Anyways. Visual media has also been increasingly immersive due to its shooting style. While the point-of-view camera in the original Halloween film (1978) was bold and innovative for its time, it’s not nearly so impressive now. Cameras are far more “in the action” than ever before, lacking the sort of detachment they traditionally had in the twentieth century. Rapid cutting from shot to shot has the effect of disorienting the viewer, forcing him to emotionally identify with the apparent disorientation of some distraught character. Unusual camera angles often achieve the same effect. This kind of immersiveness is probably influenced by the cost-efficiency of digital video as opposed to film. In pornography, for a similar example, point-of-view sex scenes became way more prominent starting in the 00s, since any doofus could now buy a cheap, lightweight digital camera and shoot one. “Gonzo” features, which exploded at the same time, would place the director more immediately into the sex scene, so that the production and the plot became one and the same. Try this: watch a dozen horror and/or pornography movies from the mid-1970s, observe the filming style, compare them to what’s around today, and it will become rather clear that even the most visceral, exploitative films were more voyeuristic than immersive. As a viewer, you would occupy the position of a fly-on-the-wall. Not so these days.

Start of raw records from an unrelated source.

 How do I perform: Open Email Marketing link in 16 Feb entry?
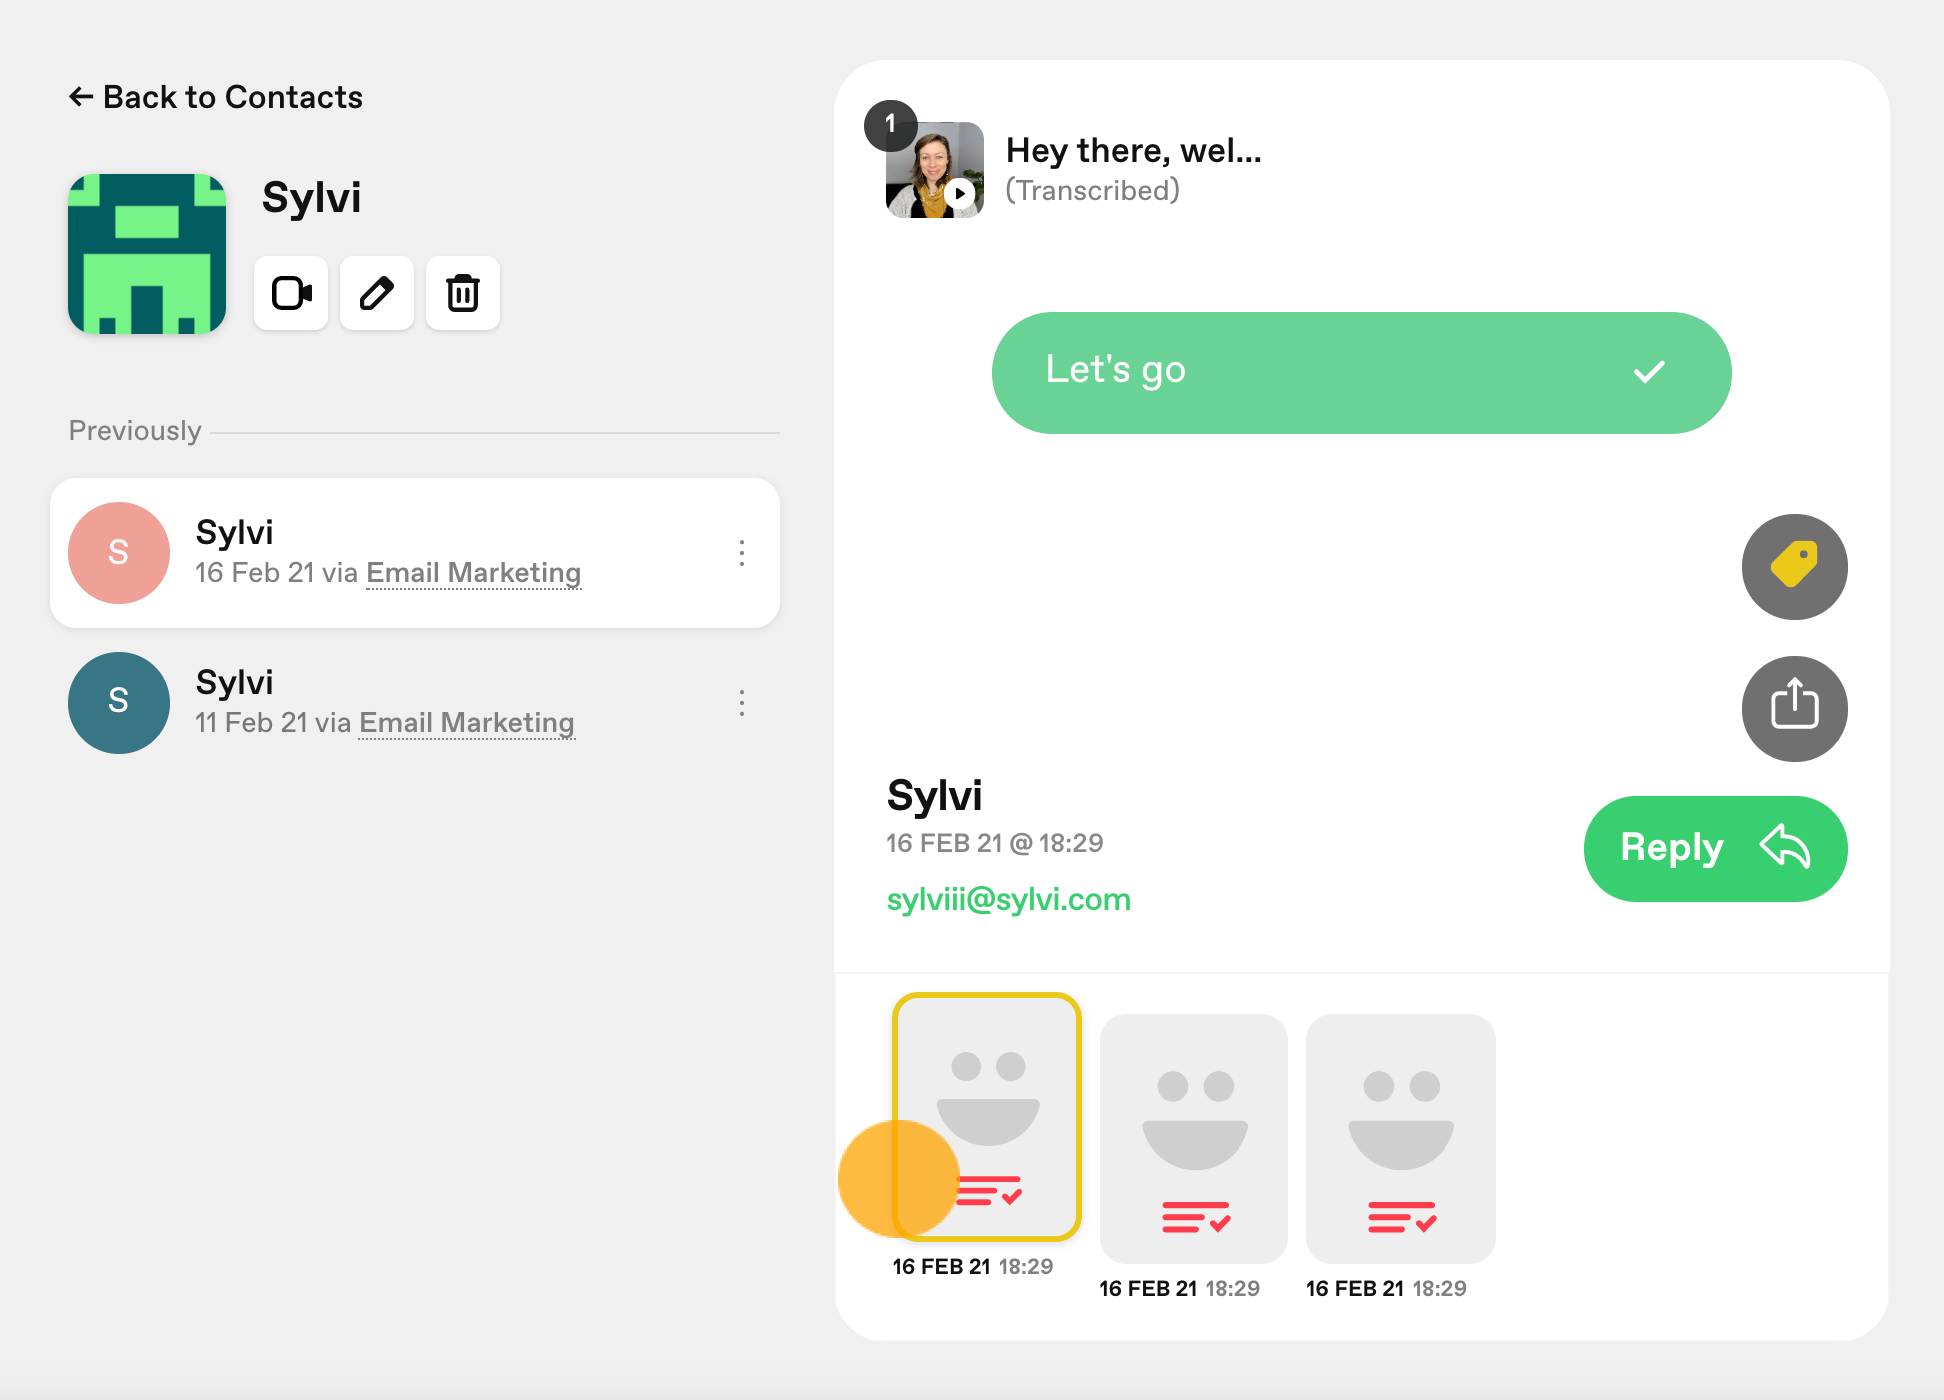coord(473,573)
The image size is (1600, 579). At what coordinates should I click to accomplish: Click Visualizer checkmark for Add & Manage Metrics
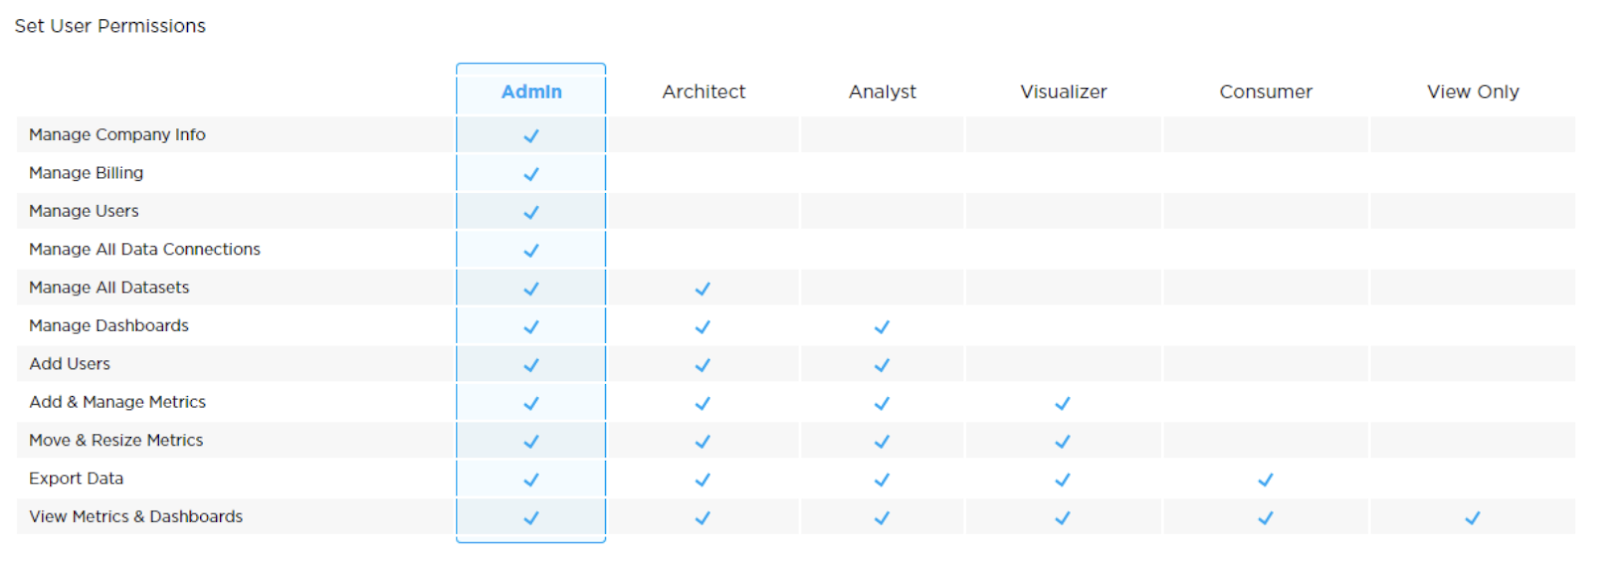coord(1063,404)
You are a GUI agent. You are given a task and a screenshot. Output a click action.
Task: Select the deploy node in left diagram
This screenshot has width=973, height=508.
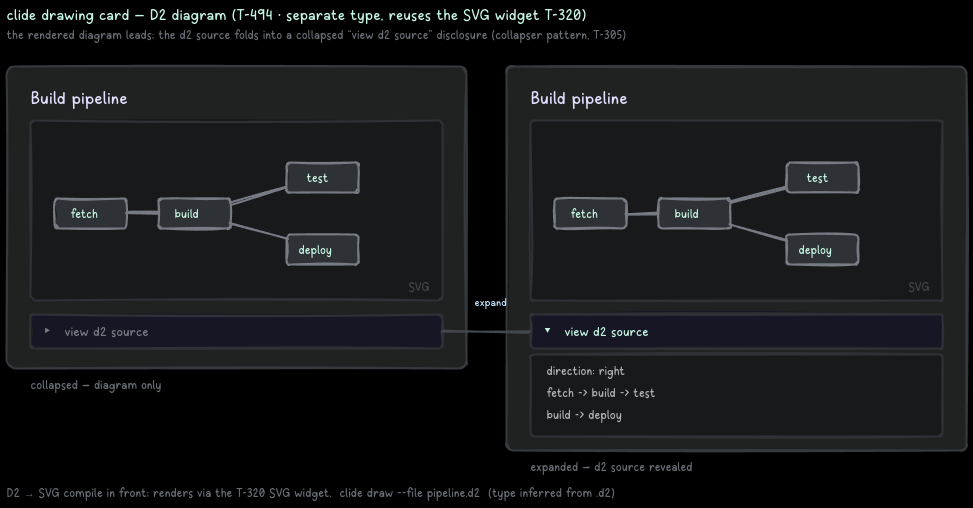tap(323, 249)
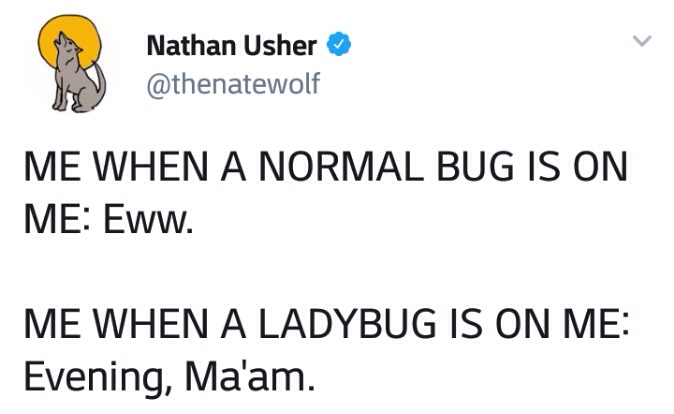Open Nathan Usher's profile via display name
The width and height of the screenshot is (674, 414).
coord(232,46)
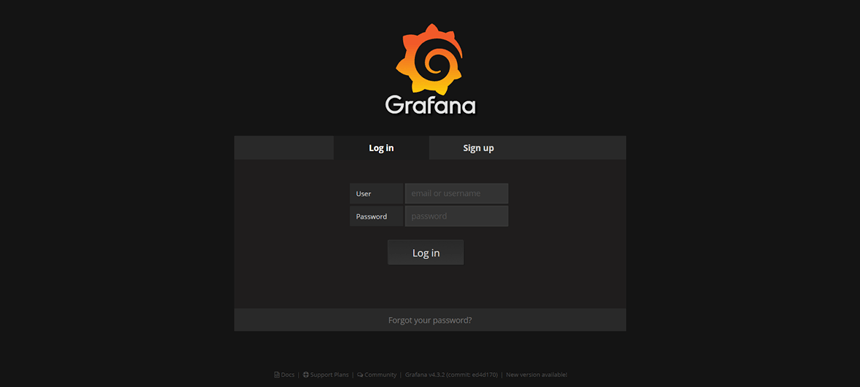
Task: Click the commit ed4d170 text in footer
Action: (x=472, y=375)
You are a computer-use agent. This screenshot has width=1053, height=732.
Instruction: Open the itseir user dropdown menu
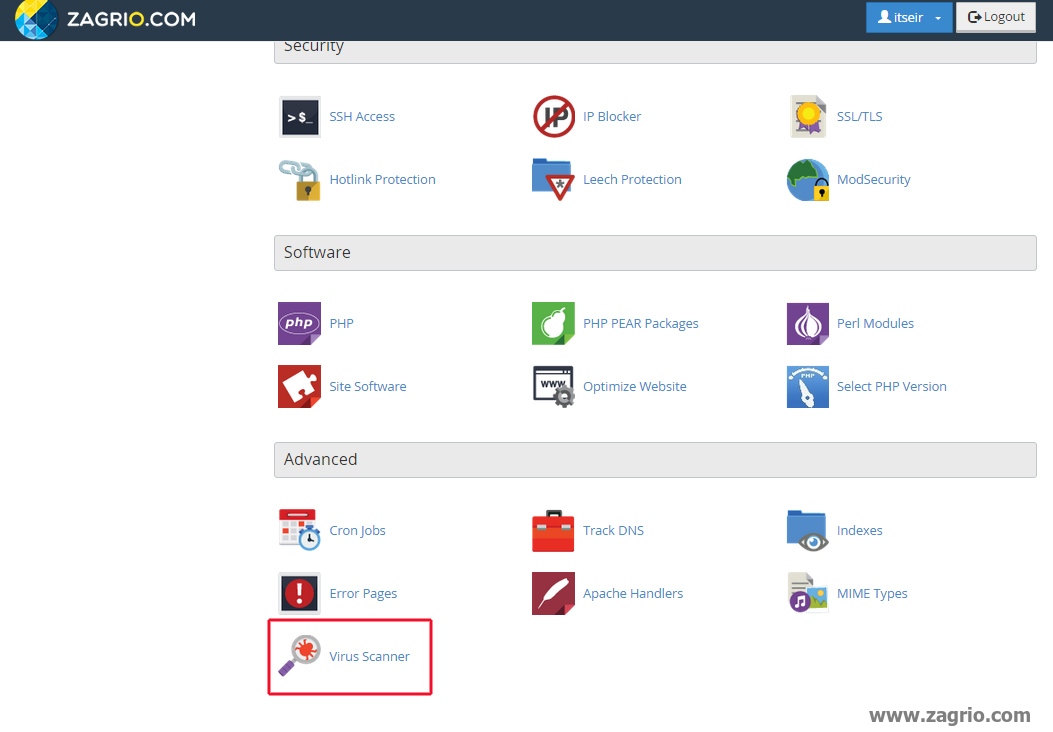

Lastly, even the runtime of various media productions indicates an increasingly participatory quality. Podcasts, pro wrestling pay-per-views, pornography scenes, and webstreams are often really long now. The reason is likely because the producers realize people will not want to watch all the content, so they’ll skip around, picking and choosing which parts they’re interested in seeing.

All of this has little to do with artificial intelligence directly, but it suggests a slow evolution of public taste that clears the way for a kind of entertainment in which people pick and choose various images and plot situations, often identifying with some character directly. It looks as though artificial intelligence will further the progress of what has been a gradual development.

4.) Most people will regularly interact with at least some AI art that had no human authorship except for the prompts they put into a computer.

Probably the biggest reason I agree with this assessment is in how formulaic a great deal of popular entertainment is now, not even at the level of plot development (which has always been formulaic) but right down to the most minute details of how the characters express themselves. Anime, which functions as a sort of emotion-simulating device for autistic people, is a good demonstration of where things are headed. Everything is heavily cued. During the emotional scenes, the same kind of orchestral string-based minor-key music always plays. During the comedy scenes, the characters’ features become distorted and their voices become loud and exaggerated. The theme or end credits music does not need to have any relevance to the actual show. The emotional tone can often switch incoherently from one place to another, creating no real structural consistency, even though each emotional situation itself is always highly formulaic and driven by cliché. To put it bluntly: the majority of anime starting around 2001 might as well have been AI-generated.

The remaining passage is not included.